November 5, 2012 4:30 PM ET

Executives

David Allen – Director, IR and Treasurer

Carl Russo – President and CEO

Michael Ashby – EVP and CFO

Analysts

George Notter – Jefferies and Company

Ehud Gelblum – Morgan Stanley

Mark Mckechnie – Evercore

Jim Hillier – UBS

Operator

Greetings and welcome to Calix’s acquisition of Ericsson’s fiber access assets and implementation of global reseller agreement conference call. At this time all participants are in a listen-only mode. A brief question-and-answer session will follow the formal presentation.

(Operator Instructions)

As a reminder, this conference is being recorded. It is now my pleasure to introduce your host David Allen, Director of Investor Relations and Treasurer for Calix. Thank you. Mr. Allen, you may begin.

David Allen

Thank you, operator and good afternoon everyone. Before we begin the call I wanted to remind you that this call contains forward-looking statements regarding future events including but not limited to our acquisition of the fiber access assets from Ericsson and the global reseller agreement between the two companies, our development of new products that will continue help our customers transform their networks, the ongoing expansion of the total addressable markets, the future business and financial performance of the company, and our expectations of revenue, gross margin, earnings per share, stock-based compensation and amortization of intangibles. These forward-looking statements are based on our expectations, estimates and judgments in current trends and market conditions and involve risks and uncertainties that may cause actual results to differ materially from those contained in these forward-looking statements.

I would encourage you to review the company’s various SEC reports including our annual report on Form 10-K for the fiscal year ended December 31, 2011 and our quarterly reports on Form 10-Q for the quarters ended March 31, 2012, June 30, 2012 and September 29, 2012 available at www.sec.gov in which we discuss these risk factors.

All forward-looking statements are made as of the date of this conference call and is except as required by law, we do not intend to update this information. Also on this conference call we will be discussing our non-GAAP expectations. We will be providing the non-GAAP estimates to enable interested parties to evaluate our performance in the same manner in which we evaluate our own operation. These non-GAAP measures exclude certain charges and benefits which we do not consider to be part of our ongoing activities are meaningful in evaluating our financial performance including stock-based compensation expense, amortization of acquisition related intangible assets and other acquisition related expenses.

To help you better understand those expectations, we have included reconciliations of our past GAAP and non-GAAP results on our Investor Relations website on the page labeled Historical Financials.

All numbers that are discussed in today’s conference call are non-GAAP unless otherwise noticed.

This conference call will be made available for audio replay in the Investor Relations section of the Calix website at www.calix.com.

I would now like to turn the call over to Calix President and CEO Carl Russo. Carl?

Carl Russo

Thank you, Dave. Good afternoon everyone. Joining me on the call today is Michael Ashby, our Executive Vice President and Chief financial Officer.

Before I turn the call over to Michael, I would like to give you a brief summary of the transaction.

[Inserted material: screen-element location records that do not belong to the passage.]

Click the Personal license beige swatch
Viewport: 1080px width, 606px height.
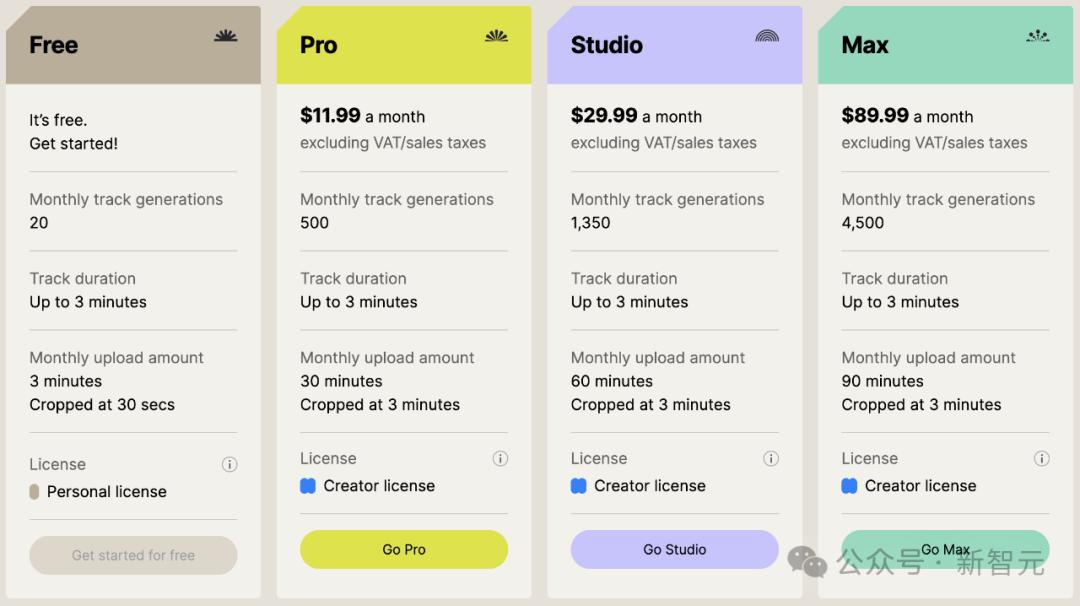[34, 491]
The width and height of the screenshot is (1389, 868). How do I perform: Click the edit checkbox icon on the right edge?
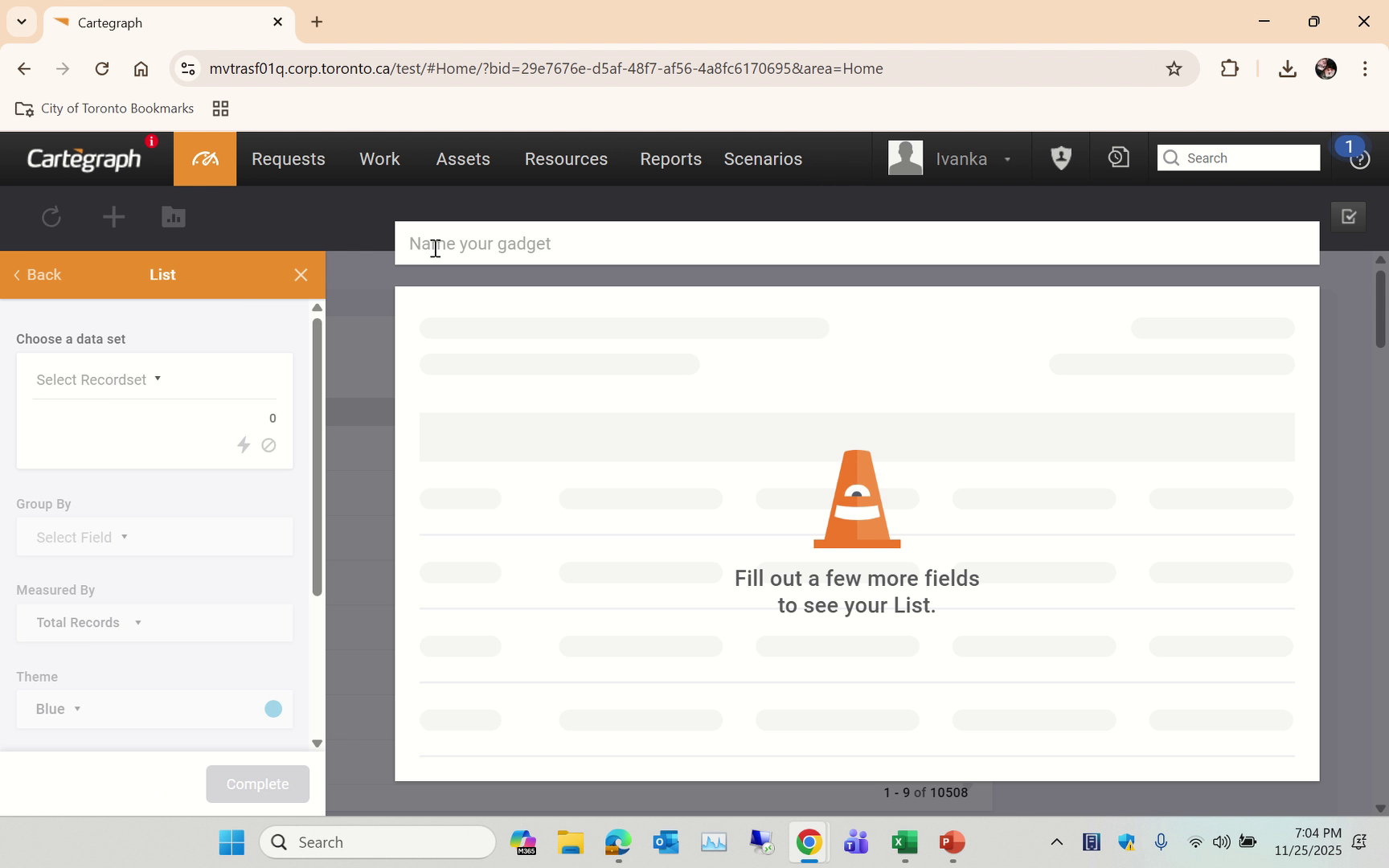1349,217
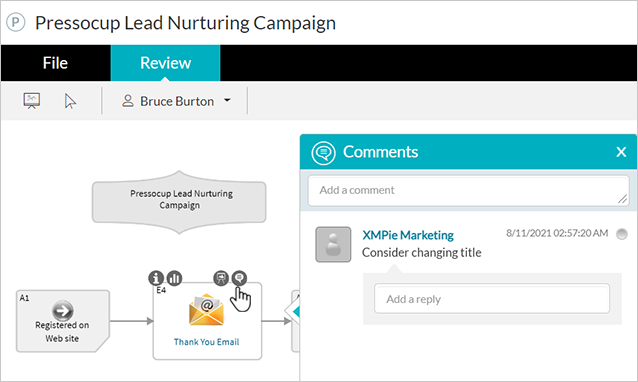The height and width of the screenshot is (382, 638).
Task: Switch to the Review tab
Action: pyautogui.click(x=165, y=63)
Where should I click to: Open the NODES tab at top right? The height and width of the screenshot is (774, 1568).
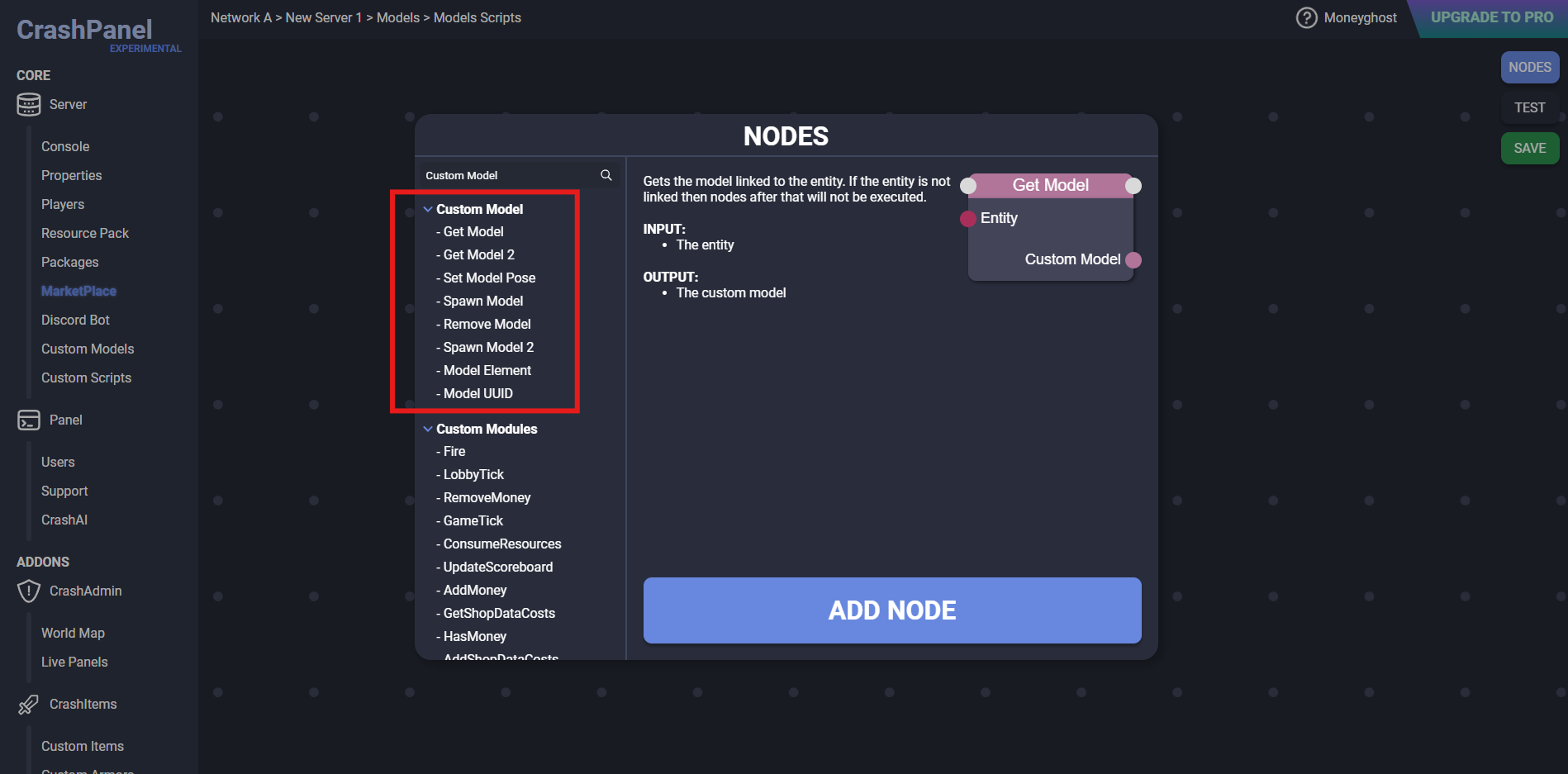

I’m proud to announce that on Friday, November 2, Calix finalized the purchase of Ericsson’s fiber access assets. We also entered into a global reseller agreement with Ericsson. The EDA1500 GPON solution, EntriView Element Management System and associated ONTs are now part of the Calix unified access portfolio.

We believe this enhanced broadband access portfolio to be the most comprehensive and advanced available on the market capable of serving all tiers of customers worldwide. We believe the combination of Calix direct sales channels, our existing channel partners worldwide and now Ericsson gives Calix a formidable global selling machine.

With that, I would like to turn the call over to Michael.

Michael Ashby

Thank you, Carl and good afternoon everyone. I’m going to give you some high-level information on the transaction and some guidance for the fourth quarter of this year. We have acquired certain assets from Ericsson and those include capital assets, inventory, 50 employees in San Jose, California, transition support and a global reseller agreement. The consideration for this transaction was $12 million in cash.

The transaction will be accounted for as a business combination. The valuation of the different elements is proceeding and we expect it to be completed before the end of the year. The transaction closed on November 2 and so we will see two months of revenues and costs and expenses during the fourth quarter. I expect the revenue in this quarter to be minimal because the agreement does not include the transfer of any backlog or deferred revenue. As a result, we are only expecting revenue of around $4 million from the former Ericsson business between now and the end of the year. Gross margin on that revenue will be at around 25%.

We are pleased to welcome the former employees of Ericsson who are joining the Calix team and based in a building on Ericsson’s Silicon Valley campus which we are subleasing. The total additional operating expense will amount to around $2 million for the remaining two months of the quarter. The net impact on the fourth quarter will be a reduction in EPS of $0.03 per share meaning that we now anticipate our EPS for Q4 to be $0.02 per share, gross margins to be 43%, and revenue to be approximately $91 million.

In addition, we expect to have some one-time acquisition related expenses in this quarter and probably some in the first quarter of next year and as we have done in previous acquisitions, we will exclude those from our non-GAAP earnings and show them in the reconciliation between GAAP and non-GAAP.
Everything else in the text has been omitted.